▶ EXERCISE TASK:
Rewrite the items below from the line with "1456x823 pixels. At" to the line with "Looking at the screenshot, I should pyautogui.click(x=40, y=63).", swapping "dropdown" for "menu" and leaving everything else as it is.

━━ LISTED RECORDS ━━

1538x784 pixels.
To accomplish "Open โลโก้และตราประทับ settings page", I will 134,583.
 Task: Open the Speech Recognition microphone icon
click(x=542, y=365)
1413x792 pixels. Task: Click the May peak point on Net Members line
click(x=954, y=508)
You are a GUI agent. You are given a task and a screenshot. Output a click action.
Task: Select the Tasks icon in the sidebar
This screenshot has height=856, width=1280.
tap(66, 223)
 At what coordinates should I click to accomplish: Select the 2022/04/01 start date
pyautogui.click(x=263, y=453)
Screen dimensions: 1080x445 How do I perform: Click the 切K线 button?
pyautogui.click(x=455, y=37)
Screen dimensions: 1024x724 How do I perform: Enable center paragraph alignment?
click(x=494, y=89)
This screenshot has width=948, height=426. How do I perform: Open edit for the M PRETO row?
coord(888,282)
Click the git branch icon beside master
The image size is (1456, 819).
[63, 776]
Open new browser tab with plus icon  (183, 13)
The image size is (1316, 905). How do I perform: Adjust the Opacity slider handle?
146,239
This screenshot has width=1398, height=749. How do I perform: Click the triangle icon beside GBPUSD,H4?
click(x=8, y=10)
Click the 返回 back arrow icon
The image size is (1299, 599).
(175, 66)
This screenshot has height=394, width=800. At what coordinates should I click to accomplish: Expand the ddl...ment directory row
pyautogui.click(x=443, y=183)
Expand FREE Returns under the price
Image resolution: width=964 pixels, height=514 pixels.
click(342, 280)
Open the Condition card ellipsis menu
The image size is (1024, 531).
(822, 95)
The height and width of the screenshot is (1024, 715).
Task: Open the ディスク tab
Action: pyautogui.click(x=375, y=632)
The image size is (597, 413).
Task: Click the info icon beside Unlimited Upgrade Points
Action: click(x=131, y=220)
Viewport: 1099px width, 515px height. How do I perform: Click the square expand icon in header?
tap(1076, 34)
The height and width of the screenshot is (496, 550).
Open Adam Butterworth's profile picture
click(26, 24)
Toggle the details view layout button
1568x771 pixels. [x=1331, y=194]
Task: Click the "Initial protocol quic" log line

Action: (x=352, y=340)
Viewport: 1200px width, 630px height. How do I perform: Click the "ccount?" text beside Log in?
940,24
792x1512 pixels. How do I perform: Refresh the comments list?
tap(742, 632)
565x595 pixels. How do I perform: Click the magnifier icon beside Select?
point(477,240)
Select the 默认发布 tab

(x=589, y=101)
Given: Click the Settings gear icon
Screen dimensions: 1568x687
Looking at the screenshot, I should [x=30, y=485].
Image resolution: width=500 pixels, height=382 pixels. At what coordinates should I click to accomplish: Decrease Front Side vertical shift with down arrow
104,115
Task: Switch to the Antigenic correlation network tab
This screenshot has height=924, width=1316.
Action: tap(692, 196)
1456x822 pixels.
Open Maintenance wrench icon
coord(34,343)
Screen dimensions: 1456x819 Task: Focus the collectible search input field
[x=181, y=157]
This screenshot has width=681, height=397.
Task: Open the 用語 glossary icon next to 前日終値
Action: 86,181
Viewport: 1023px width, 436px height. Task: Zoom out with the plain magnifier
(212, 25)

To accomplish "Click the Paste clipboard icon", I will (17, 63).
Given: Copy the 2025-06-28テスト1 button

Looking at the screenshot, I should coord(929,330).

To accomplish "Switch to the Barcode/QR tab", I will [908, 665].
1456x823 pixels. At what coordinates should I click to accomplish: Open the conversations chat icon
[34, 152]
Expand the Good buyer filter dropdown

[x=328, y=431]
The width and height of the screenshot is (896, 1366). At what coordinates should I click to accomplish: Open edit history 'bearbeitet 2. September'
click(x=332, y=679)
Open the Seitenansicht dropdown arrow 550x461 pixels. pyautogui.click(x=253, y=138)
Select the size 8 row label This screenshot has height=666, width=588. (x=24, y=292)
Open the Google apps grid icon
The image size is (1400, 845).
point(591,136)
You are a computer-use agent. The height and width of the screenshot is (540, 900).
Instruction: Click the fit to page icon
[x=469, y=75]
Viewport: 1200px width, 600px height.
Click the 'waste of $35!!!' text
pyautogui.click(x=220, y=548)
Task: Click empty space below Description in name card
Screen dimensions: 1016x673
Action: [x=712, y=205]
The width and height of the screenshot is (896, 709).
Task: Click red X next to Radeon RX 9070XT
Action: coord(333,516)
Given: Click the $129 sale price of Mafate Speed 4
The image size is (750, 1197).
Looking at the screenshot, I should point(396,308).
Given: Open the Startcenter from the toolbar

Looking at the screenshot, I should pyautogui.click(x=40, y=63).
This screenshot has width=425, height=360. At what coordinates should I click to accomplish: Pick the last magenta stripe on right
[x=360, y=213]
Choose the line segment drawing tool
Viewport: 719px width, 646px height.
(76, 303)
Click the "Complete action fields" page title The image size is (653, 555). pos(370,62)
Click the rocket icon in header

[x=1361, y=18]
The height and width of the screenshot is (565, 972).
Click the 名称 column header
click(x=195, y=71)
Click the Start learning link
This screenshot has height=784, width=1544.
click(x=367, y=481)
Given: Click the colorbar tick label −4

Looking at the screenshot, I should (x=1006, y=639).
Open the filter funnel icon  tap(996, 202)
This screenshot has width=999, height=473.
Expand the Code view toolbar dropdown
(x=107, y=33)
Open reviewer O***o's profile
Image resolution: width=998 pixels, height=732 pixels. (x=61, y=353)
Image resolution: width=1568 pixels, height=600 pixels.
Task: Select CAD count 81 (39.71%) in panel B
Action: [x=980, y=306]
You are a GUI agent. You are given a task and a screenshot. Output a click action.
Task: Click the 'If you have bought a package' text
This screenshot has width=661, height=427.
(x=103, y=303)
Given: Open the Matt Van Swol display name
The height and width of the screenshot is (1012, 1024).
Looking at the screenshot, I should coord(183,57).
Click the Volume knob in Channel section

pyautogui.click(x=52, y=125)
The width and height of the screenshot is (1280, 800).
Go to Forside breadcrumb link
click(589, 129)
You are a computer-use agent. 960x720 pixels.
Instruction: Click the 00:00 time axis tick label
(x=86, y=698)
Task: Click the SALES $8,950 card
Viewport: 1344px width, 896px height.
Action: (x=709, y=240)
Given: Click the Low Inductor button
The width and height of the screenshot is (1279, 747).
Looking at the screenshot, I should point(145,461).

━━━

▶ TASK RESPONSE:
1456x823 pixels. At what coordinates should I click to accomplish: Open the conversations chat icon
[34, 152]
Expand the Good buyer filter menu

[x=328, y=431]
The width and height of the screenshot is (896, 1366). At what coordinates should I click to accomplish: Open edit history 'bearbeitet 2. September'
click(x=332, y=679)
Open the Seitenansicht menu arrow 550x461 pixels. pyautogui.click(x=253, y=138)
Select the size 8 row label This screenshot has height=666, width=588. (x=24, y=292)
Open the Google apps grid icon
The image size is (1400, 845).
point(591,136)
You are a computer-use agent. The height and width of the screenshot is (540, 900).
Instruction: Click the fit to page icon
[x=469, y=75]
Viewport: 1200px width, 600px height.
Click the 'waste of $35!!!' text
pyautogui.click(x=220, y=548)
Task: Click empty space below Description in name card
Screen dimensions: 1016x673
Action: [x=712, y=205]
The width and height of the screenshot is (896, 709).
Task: Click red X next to Radeon RX 9070XT
Action: coord(333,516)
Given: Click the $129 sale price of Mafate Speed 4
The image size is (750, 1197).
Looking at the screenshot, I should point(396,308).
Given: Open the Startcenter from the toolbar

Looking at the screenshot, I should pyautogui.click(x=40, y=63).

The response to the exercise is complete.